Kraftwerk played live with an astronaut on the ISS (2018) - CaliforniaKarl
https://cdm.link/2018/07/watch-kraftwerk-jam-with-the-iss-and-esa-astronaut-alexander-gerst/
======
montenegrohugo
Expect to see stuff like this become more and more "normal" in the future,
thanks to access to space becoming drastically cheaper. Falcon 9/Dragon seats
are now available for civilian purchase, as well as license to stay on the
ISS.

Some examples: Axiom Space [1] plans to send three private passengers to the
ISS on 2021, as well as adding their own commercial modules to the ISS. Tom
Cruise seems pretty set on filming his next movie in space too [2].

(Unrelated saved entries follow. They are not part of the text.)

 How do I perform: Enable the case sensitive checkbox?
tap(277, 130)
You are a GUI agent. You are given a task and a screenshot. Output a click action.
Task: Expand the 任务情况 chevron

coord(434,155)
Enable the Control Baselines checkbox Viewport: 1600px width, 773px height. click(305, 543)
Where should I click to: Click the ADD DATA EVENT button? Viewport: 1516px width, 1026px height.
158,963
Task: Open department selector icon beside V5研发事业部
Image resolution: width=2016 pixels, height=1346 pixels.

Furthermore, if the Starship [3] project is successful, space is going to
become _cheap_, perhaps even to the point that anyone in the upper middle
class might be able to purchase a ride.

Exciting times.

[1] [https://www.axiomspace.com/](https://www.axiomspace.com/)

[2] [https://www.theverge.com/2020/5/5/21248460/nasa-tom-
cruise-m...](https://www.theverge.com/2020/5/5/21248460/nasa-tom-cruise-movie-
international-space-station)

[3]
[https://en.wikipedia.org/wiki/SpaceX_Starship](https://en.wikipedia.org/wiki/SpaceX_Starship)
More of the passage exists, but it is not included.